■ Page
It is pointed out by the defense that this benefit right under deceased’s contract of membership in the union was no part of his estate, but to him only a power of designation, and urged for that reason, with citation of sustaining decisions from other jurisdictions, that the bare bequest of his entire estate to plaintiff does not entitle her to the death benefit accruing under his membership, as it is not a part of his estate. The decisions cited are chiefly based on the recognized general rule that in respect to the execution of a power by will there should be reference to the subject of it, or to the power itself, except in those cases where the will would otherwise be inoperative and the intention to execute the power becomes clearly manifest. Relying upon those decisions and invoking the technical rule relating to powers, defendant points out that deceased’s will does not mention any power or subject to which it relates, or express any intention in relation to it, while he had other property upon which the will operated. This view was adopted by the trial court, and a verdict directed for defendant, followed by judgment thereon.

(Text and item location rows)
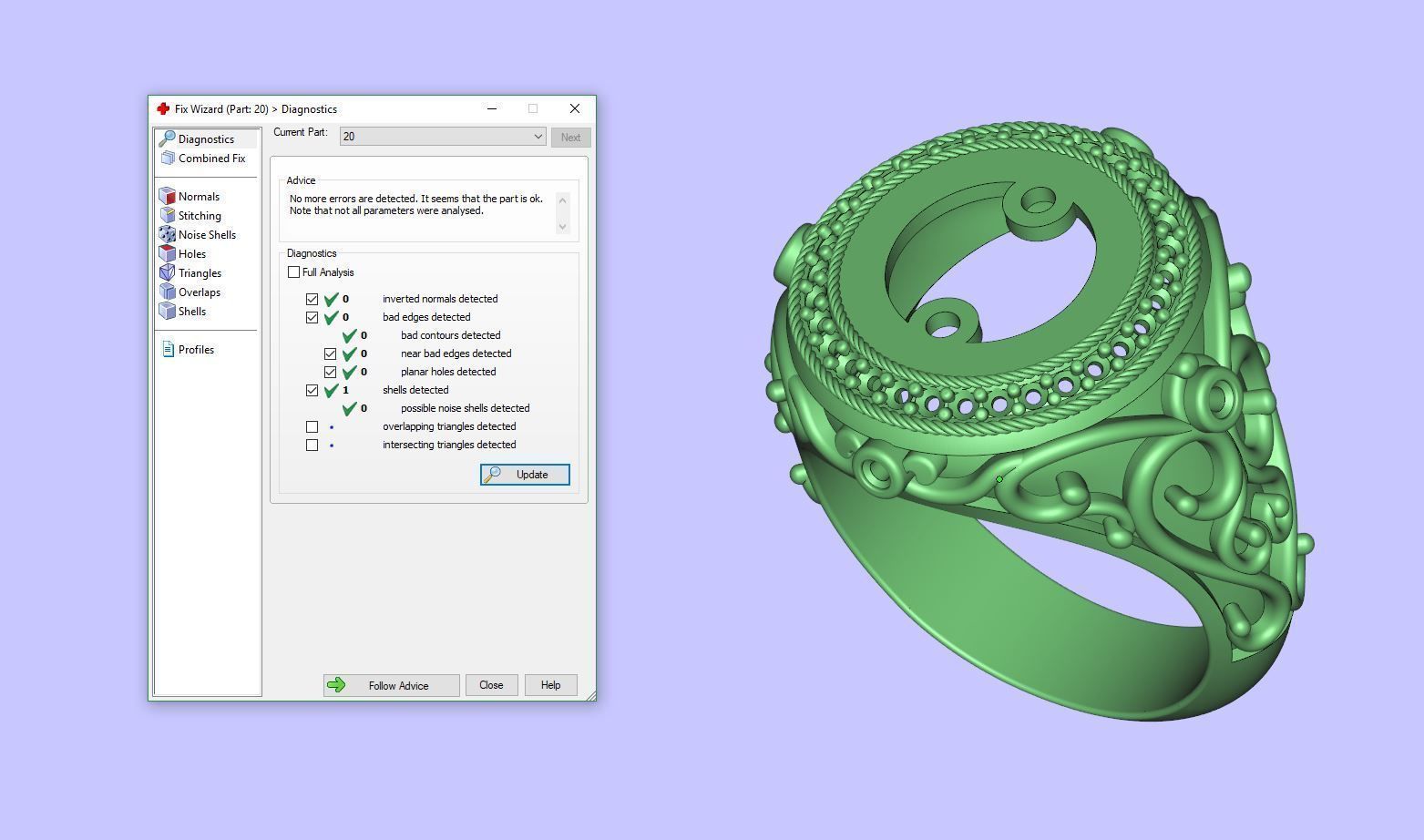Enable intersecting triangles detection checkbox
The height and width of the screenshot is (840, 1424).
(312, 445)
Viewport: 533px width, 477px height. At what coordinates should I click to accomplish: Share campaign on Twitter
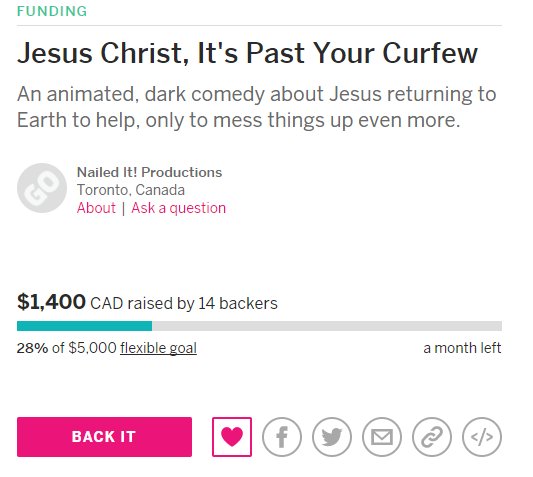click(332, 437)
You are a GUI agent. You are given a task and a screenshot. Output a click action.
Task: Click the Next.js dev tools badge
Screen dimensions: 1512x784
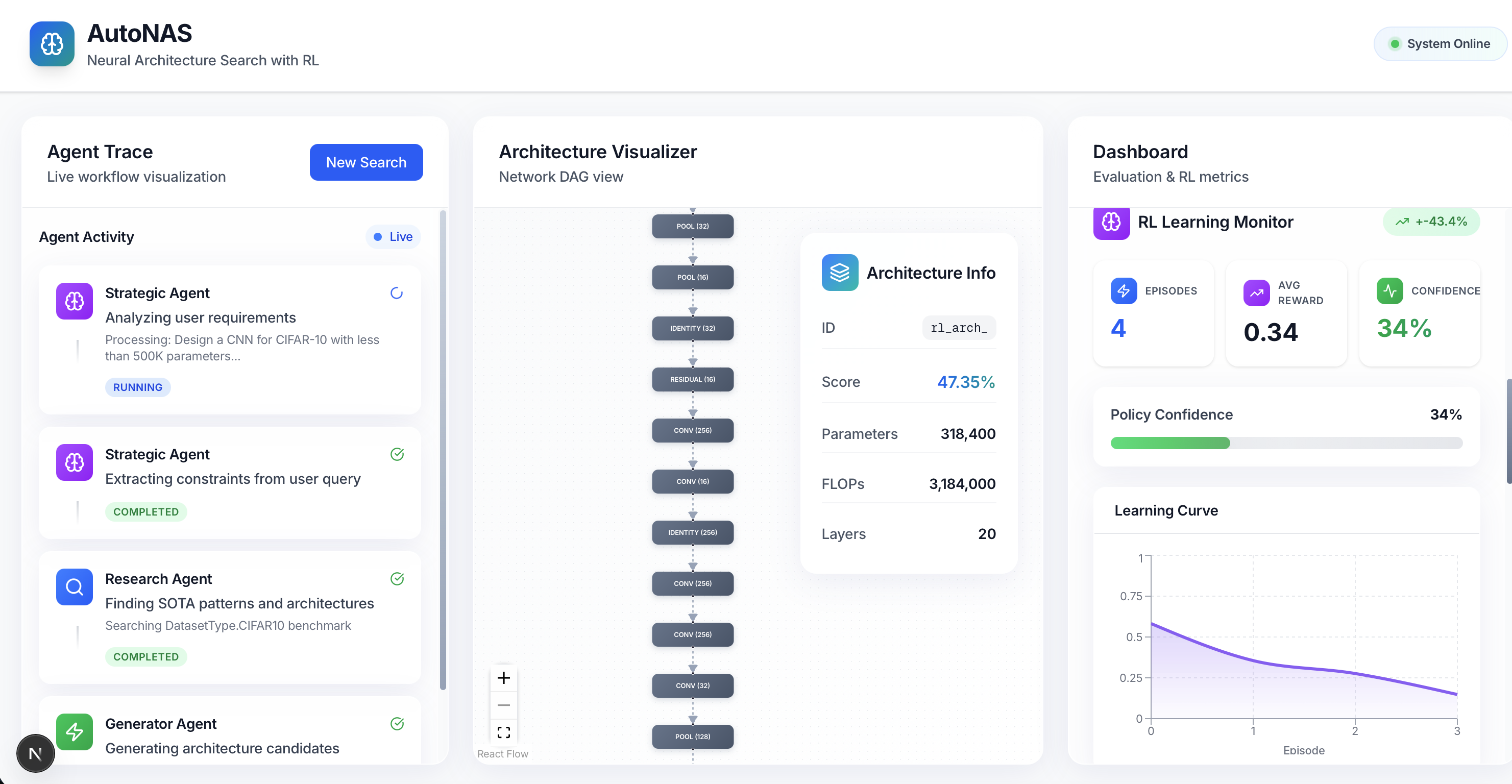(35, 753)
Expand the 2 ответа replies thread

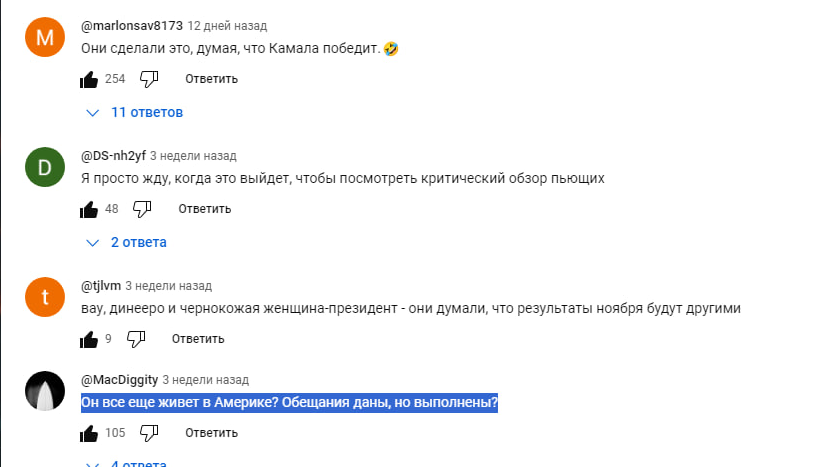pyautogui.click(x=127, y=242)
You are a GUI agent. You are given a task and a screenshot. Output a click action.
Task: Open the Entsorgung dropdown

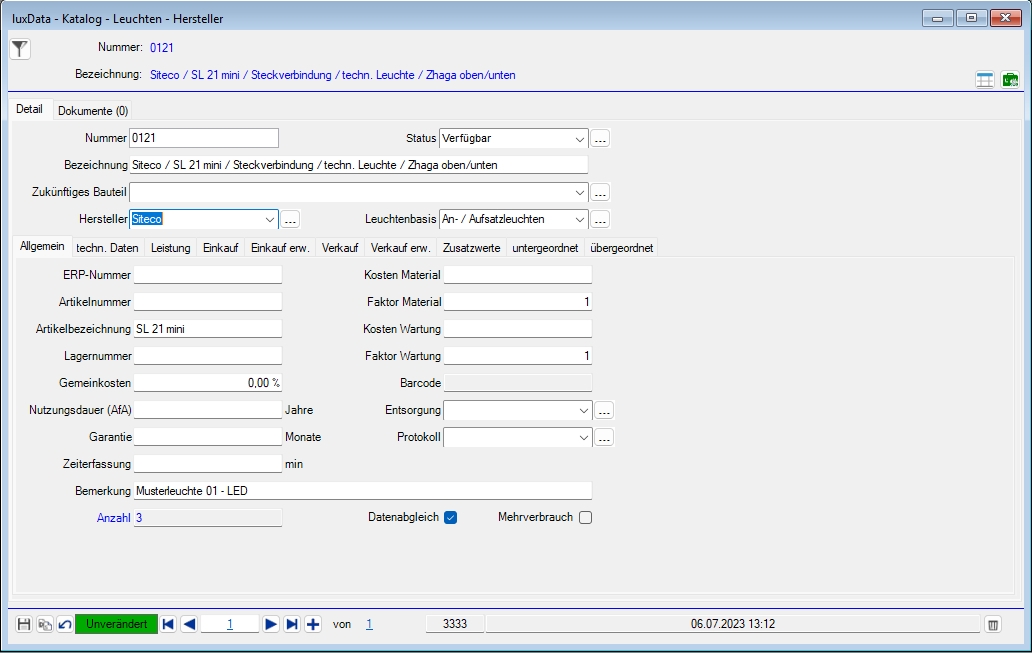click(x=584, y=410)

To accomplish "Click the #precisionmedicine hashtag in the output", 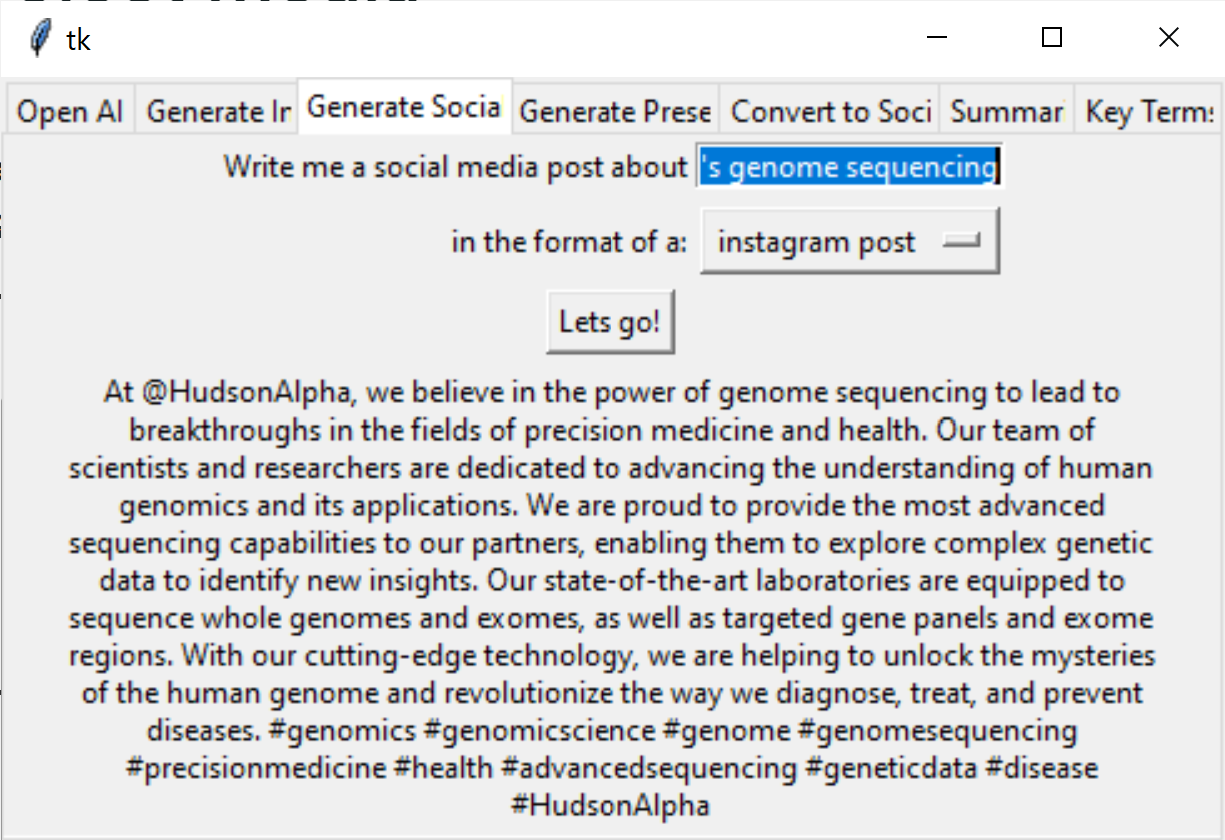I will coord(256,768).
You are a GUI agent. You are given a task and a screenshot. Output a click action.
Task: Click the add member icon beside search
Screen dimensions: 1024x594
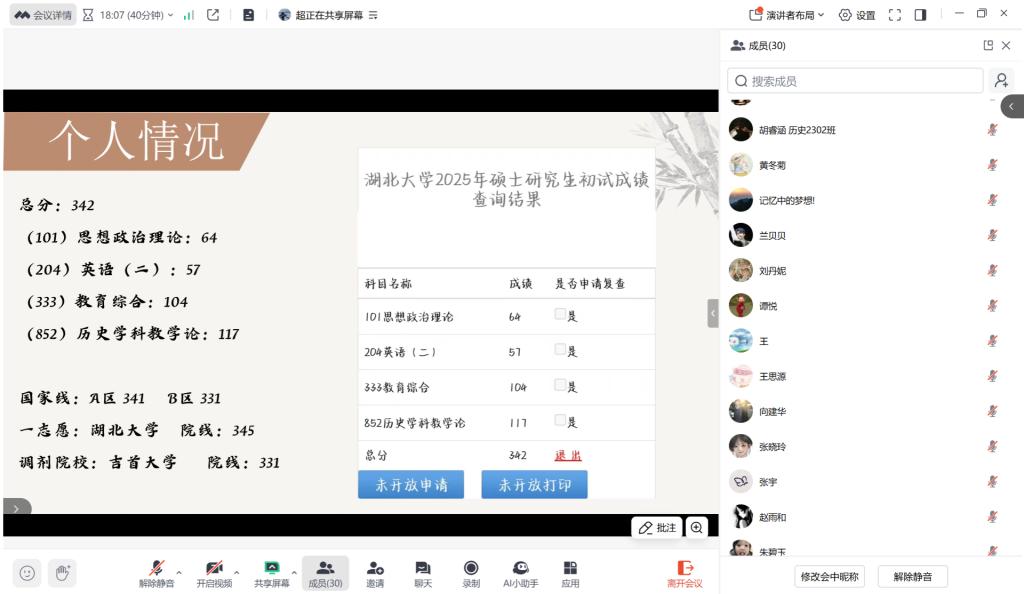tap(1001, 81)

■ Aim 1
Answer these questions about the passage on the will and the union death benefit.
(a) According to the defense, what did the benefit right under the union contract give the deceased?
(b) What does defendant point out that the deceased's will does not mention?
(c) What did the trial court direct after adopting this view?
■ Aim 2
Write out the rows as a JSON list of strings, one string per line. Begin with the first line of the rows and stop after the line containing "pyautogui.click(x=127, y=242)". Omit blank lines and leave out the pictures.

■ Expected answer 1
(a) Only a power of designation; it was no part of his estate.
(b) Any power or subject to which it relates, and it does not express any intention in relation to it.
(c) A verdict for defendant, followed by judgment thereon.

■ Expected answer 2
[
  "Enable intersecting triangles detection checkbox",
  "The height and width of the screenshot is (840, 1424).",
  "(312, 445)",
  "Viewport: 533px width, 477px height. At what coordinates should I click to accomplish: Share campaign on Twitter",
  "click(332, 437)",
  "You are a GUI agent. You are given a task and a screenshot. Output a click action.",
  "Task: Click the Next.js dev tools badge",
  "Screen dimensions: 1512x784",
  "(35, 753)",
  "Expand the 2 ответа replies thread",
  "pyautogui.click(x=127, y=242)"
]